───── PAGE TEXT ─────

Session Type: Poster Session A
Session Time: 8:30AM-10:30AM
Background/Purpose: The aim of this study is to investigate the performance of the modified Stokes Ankylosing Spondylitis Scoring System (mSASSS) in assessing spinal radiographic damage and progression in axial spondyloarthritis (axSpA) using different approaches of radiographs (CR) evaluations.
Methods: Complete sets of cervical and lumbar CRs of patients with axSpA from the German SpA Inception Cohort (GESPIC) at baseline and after 2 years were first blinded to all clinical and demographic characteristics and then scored using the mSASSS by 5 different experienced readers, 2 blinded and 3 unblinded to the timepoint of CR performance. The final mSASSS score was calculated as a mean of 2 (blinded) or 3 (unblinded exercise) readers. Descriptive statistics, cumulative probability plots and shift analyses (agreement of 2/2 readers in the blinded group and 2/3 readers in the unblinded group on the level of single vertebral edges) were performed for each reader group.
Results: A total of 210 patients (mean age 37.3 years, 51% male, 79% HLA-B27 positive) with axSpA (115 radiographic and 95 non-radiographic at baseline) were included. The mean mSASSS score at baseline was 4.3±8.3 vs. 3.4±7.9, while the mean radiographic progression was 0.7±2.3 vs.1.0±1.9 mSASSS units for the blinded vs. the unblinded group, respectively (Figure). On the patient level, progression of ≥2 mSASSS units was found in 30 (14.3%) vs. 37 (17.6%) patients in the blinded vs. the unblinded group, while agreement between both groups was seen in 179 (85.2%) patients, 18 (8.9%) patients for progression and 161 (76.7%) for no progression.
In a more specific analysis of ‘definite’ CR findings (only scores of 2 for syndesmophytes or 3 for ankylosis), the mean mSASSS score at baseline was 3.3±8.0 vs. 2.6±7.2 and the mean radiographic progression was 0.6±2.4 vs. 0.8±2.1 mSASSS units for the blinded vs. the unblinded group, respectively. On the patient level, progression was found in 37 (17.6%) vs. 33 (15.7%) patients in the blinded vs. the unblinded group, while agreement between groups was seen in 188 (89.5%) patients, 24 (11.3%) for progression and in 164 (78.1%) patients for no progression.

─────

▸ **TASK DIRECTIONS**
Continue the abstract on mSASSS scoring of spinal radiographs in axial spondyloarthritis from the point where it stops.

───── DATASET RECORDS ─────

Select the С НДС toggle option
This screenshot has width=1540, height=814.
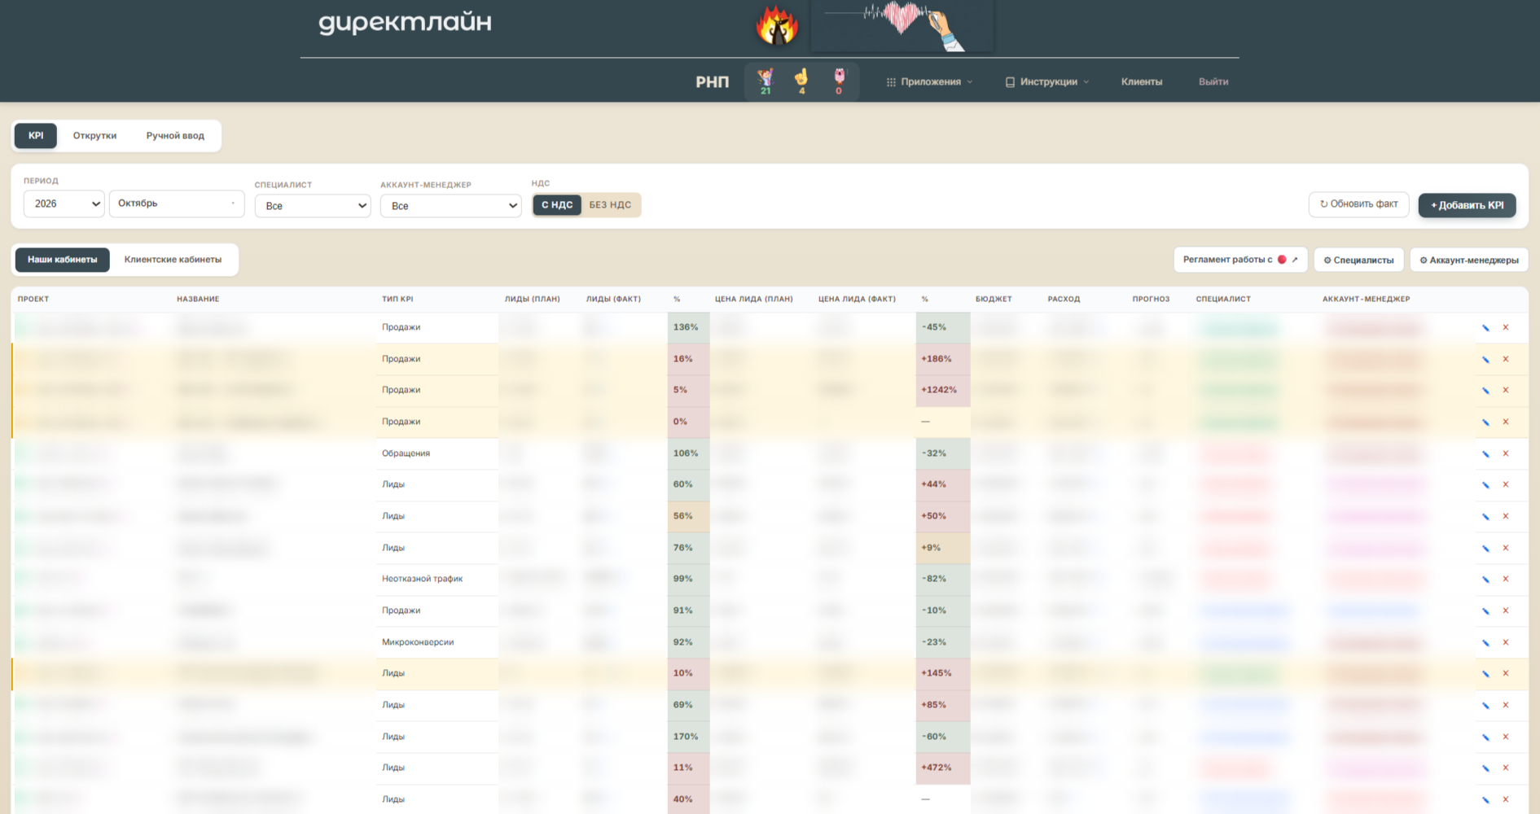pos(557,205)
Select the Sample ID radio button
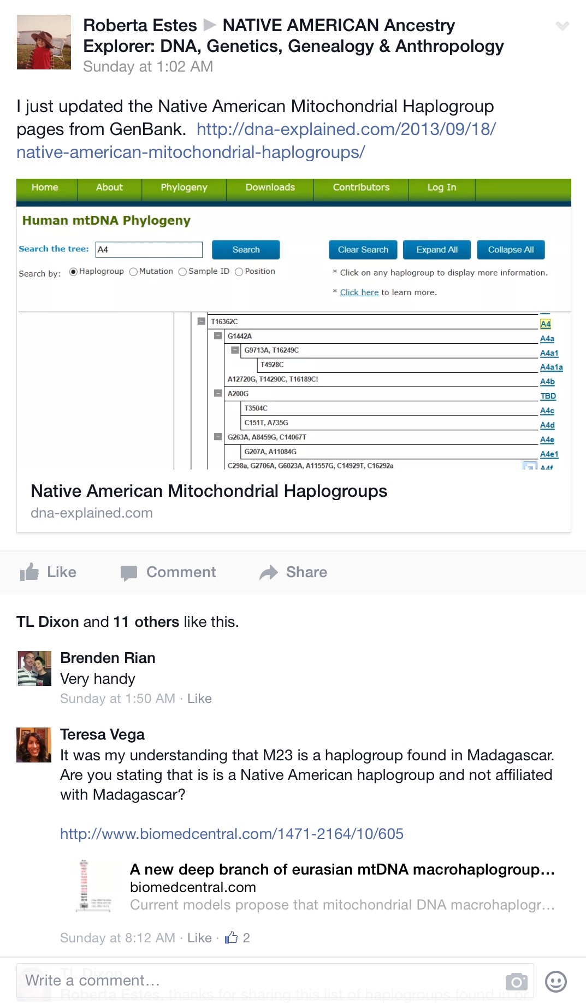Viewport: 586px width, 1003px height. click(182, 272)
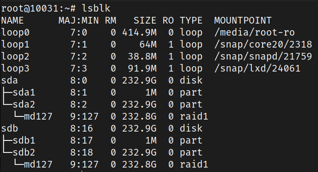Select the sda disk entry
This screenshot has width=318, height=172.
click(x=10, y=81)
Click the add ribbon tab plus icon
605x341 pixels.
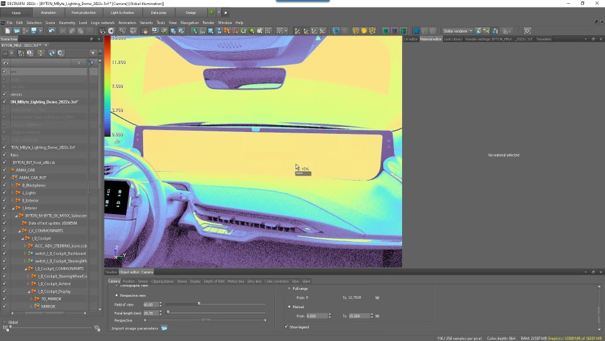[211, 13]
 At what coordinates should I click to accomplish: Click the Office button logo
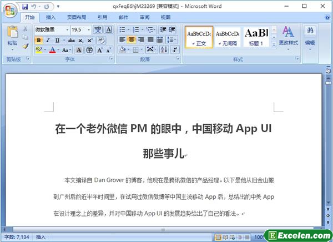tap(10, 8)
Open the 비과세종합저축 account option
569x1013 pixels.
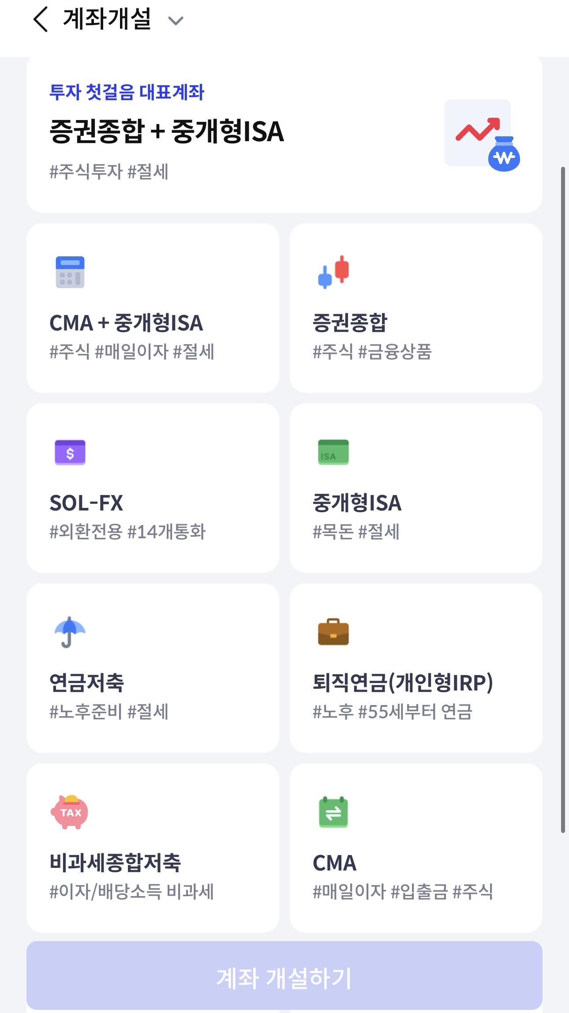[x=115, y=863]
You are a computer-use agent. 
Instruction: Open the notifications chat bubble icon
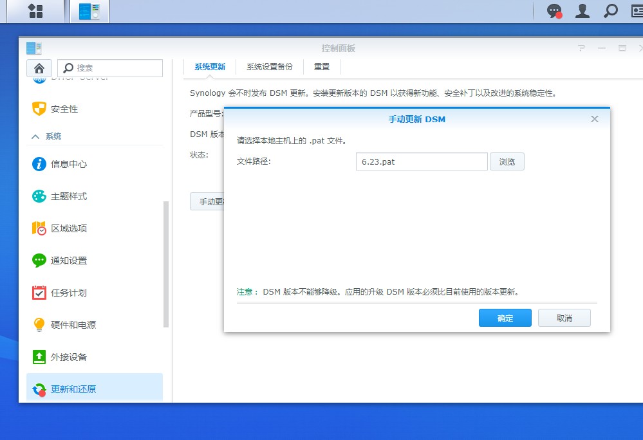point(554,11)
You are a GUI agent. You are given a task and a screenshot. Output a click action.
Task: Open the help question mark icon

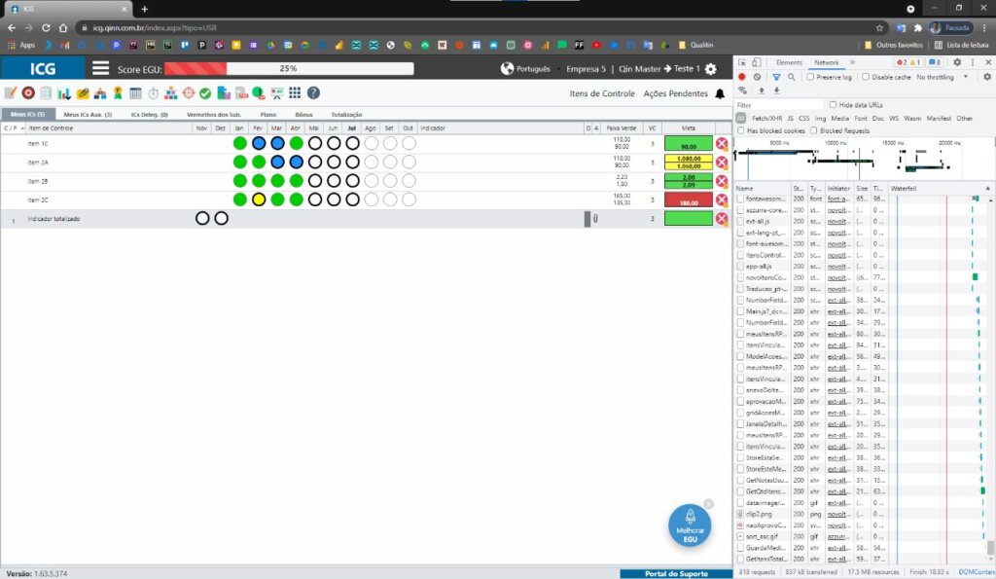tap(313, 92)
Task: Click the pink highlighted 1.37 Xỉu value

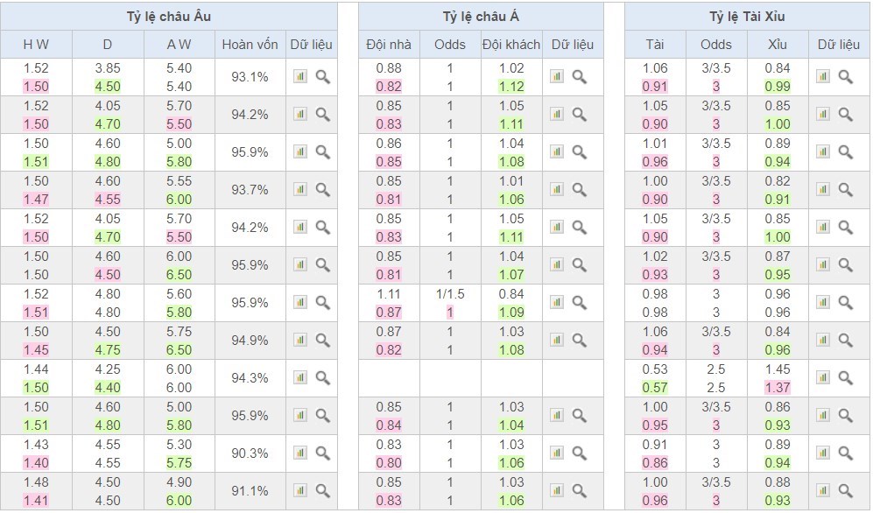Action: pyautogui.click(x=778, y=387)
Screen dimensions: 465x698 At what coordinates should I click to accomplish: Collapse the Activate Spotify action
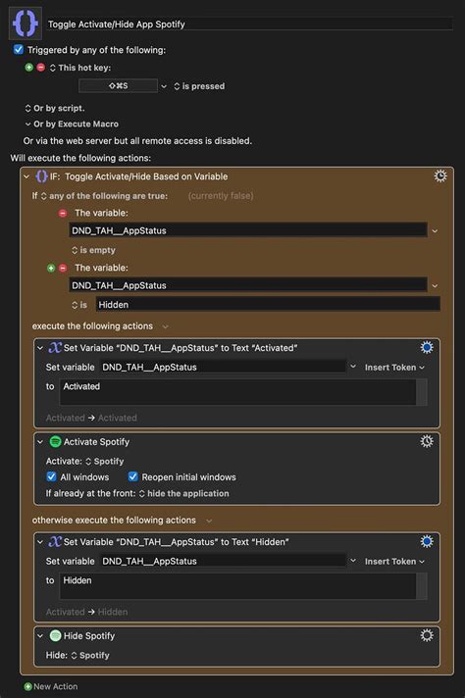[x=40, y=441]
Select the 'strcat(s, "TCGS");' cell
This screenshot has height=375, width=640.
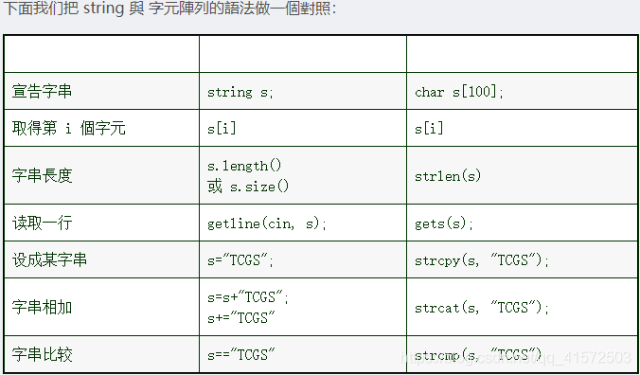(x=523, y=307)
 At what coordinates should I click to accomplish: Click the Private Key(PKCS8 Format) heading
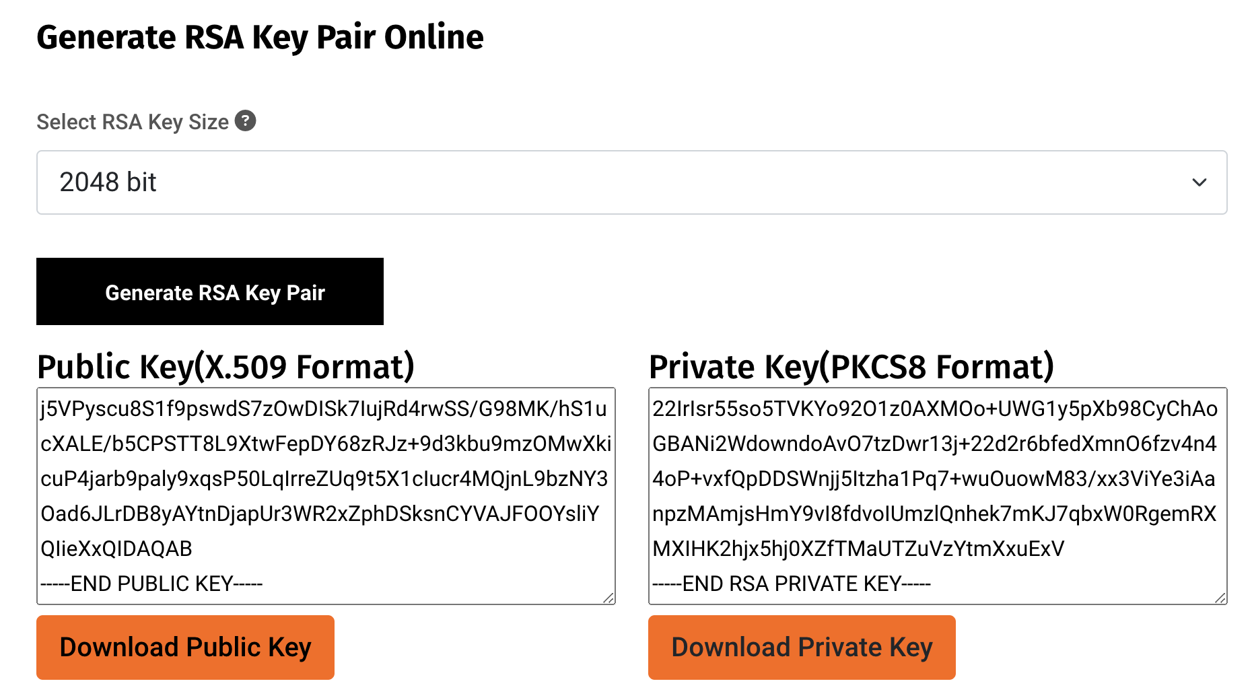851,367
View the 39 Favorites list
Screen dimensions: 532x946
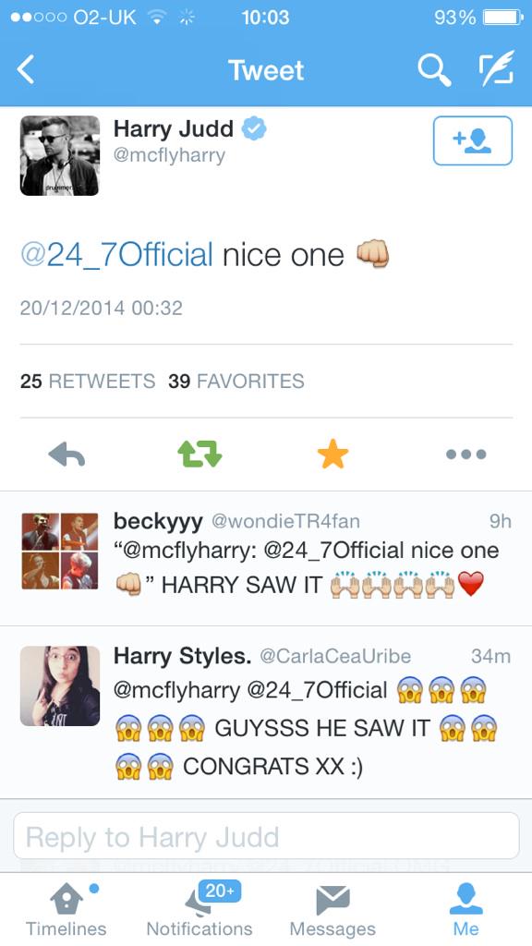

─────

▸ **TASK RESULT**
In the shift analysis, mSASSS worsening was found in 35 (0.8%) and mSASSS ‘improvement’ in only 4 (0.1%) out of the total of 4.373 vertebral edges analyzed in the blinded group and in 109 (2.2%) and 2 (0.04%), respectively, out of the total of 4.914 vertebral edges analyzed in the unblinded group (Table). The majority of progression was found for the development of ‘definite’ signs of progression (development of syndesmophytes or ankylosis) in both the blinded (25/35, 71.4%) and the unblinded (61/109, 56%) group, while more vertebral edges showing ‘minor’ signs of progression (no syndesmophytes or ankylosis) were found in the unblinded (48/109, 44%) as compared to the blinded (10/25, 28.6%) group.
Conclusion: Despite lower mean mSASSS baseline values, higher mean mSASSS progression was found with the unblinded approach, while in the shift analysis this approach was more specific, confirming the absence of ‘improvement’ over time.
To cite this abstract in AMA style:Baraliakos X, Rios Rodriguez V, Torgutalp M, Dilbaryan A, Haibel H, Verba M, Sieper J, Braun J, Rudwaleit M, Poddubnyy D. Structural Damage in Axial Spondyloarthritis: Is There a Preferred Way to Assess Progression over Time? [abstract]. Arthritis Rheumatol. 2021; 73 (suppl 9). https://acrabstracts.org/abstract/structural-damage-in-axial-spondyloarthritis-is-there-a-preferred-way-to-assess-progression-over-time/. Accessed January 27, 2023.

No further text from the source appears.